=== Section Start ===

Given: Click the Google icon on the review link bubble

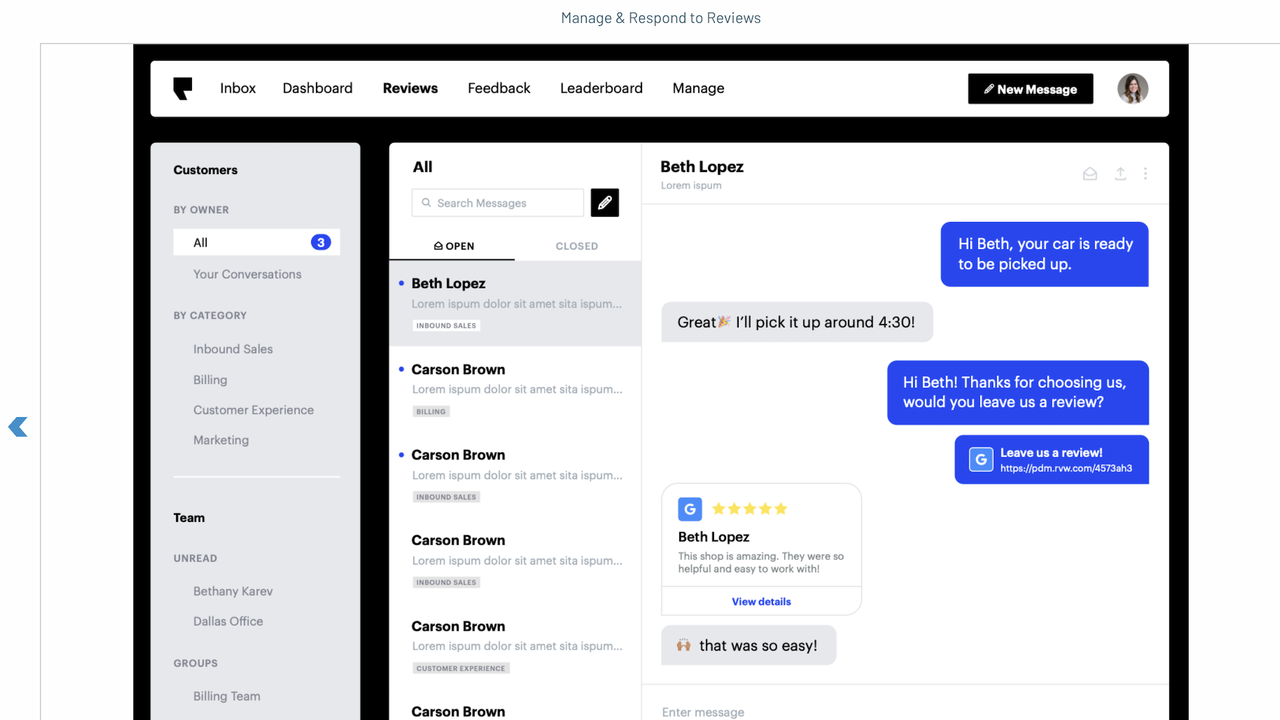Looking at the screenshot, I should point(980,459).
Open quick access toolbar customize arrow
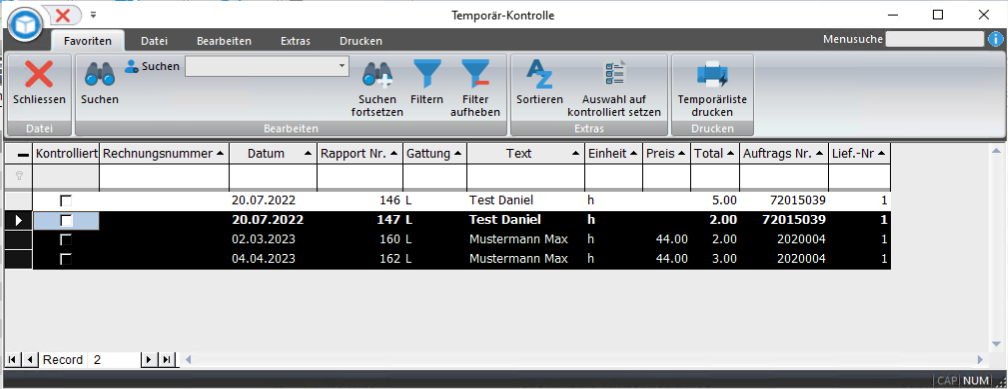The image size is (1008, 389). click(x=93, y=14)
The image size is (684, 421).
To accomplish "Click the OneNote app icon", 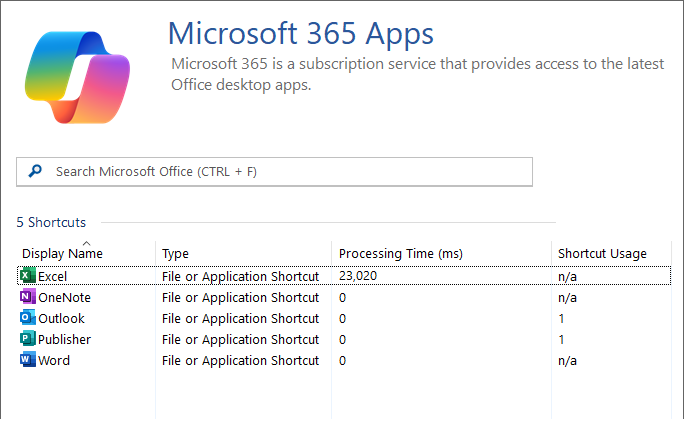I will pyautogui.click(x=28, y=297).
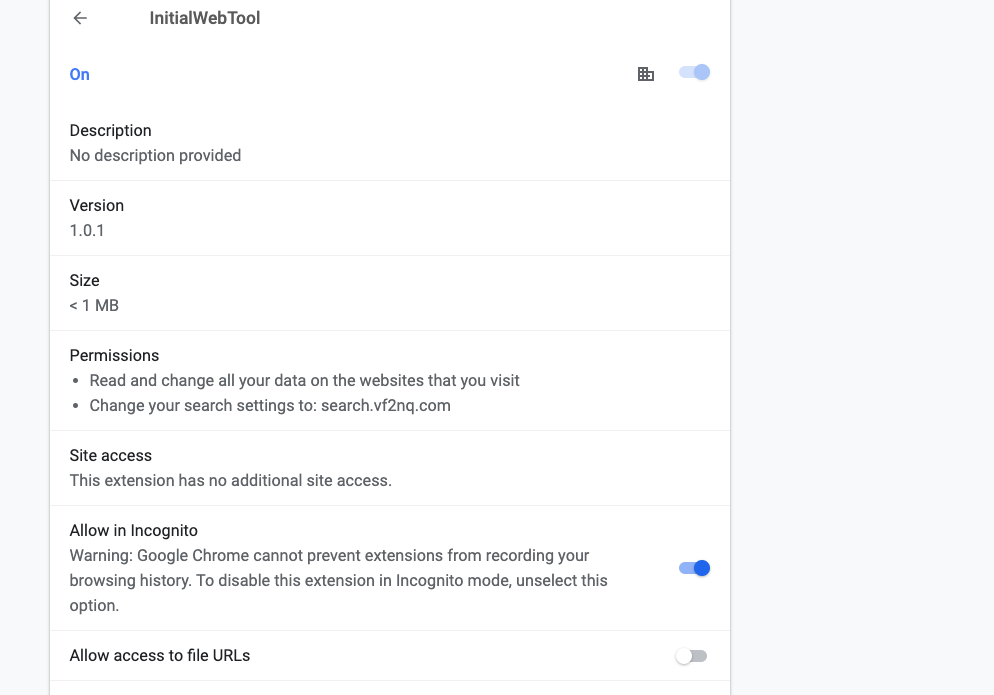Disable the Allow in Incognito toggle
994x695 pixels.
pos(693,567)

=== Section End ===

* **DIRECTIONS FOR THIS TASK**:
Return, exactly as they stand, the lines from the opening line of the listing through the line with "The image size is (684, 421).", both ends counted, and no pictures.

* **RESULT**:
Given: Click the Google icon on the review link bubble

Looking at the screenshot, I should point(980,459).
Open quick access toolbar customize arrow
The image size is (1008, 389). click(x=93, y=14)
The image size is (684, 421).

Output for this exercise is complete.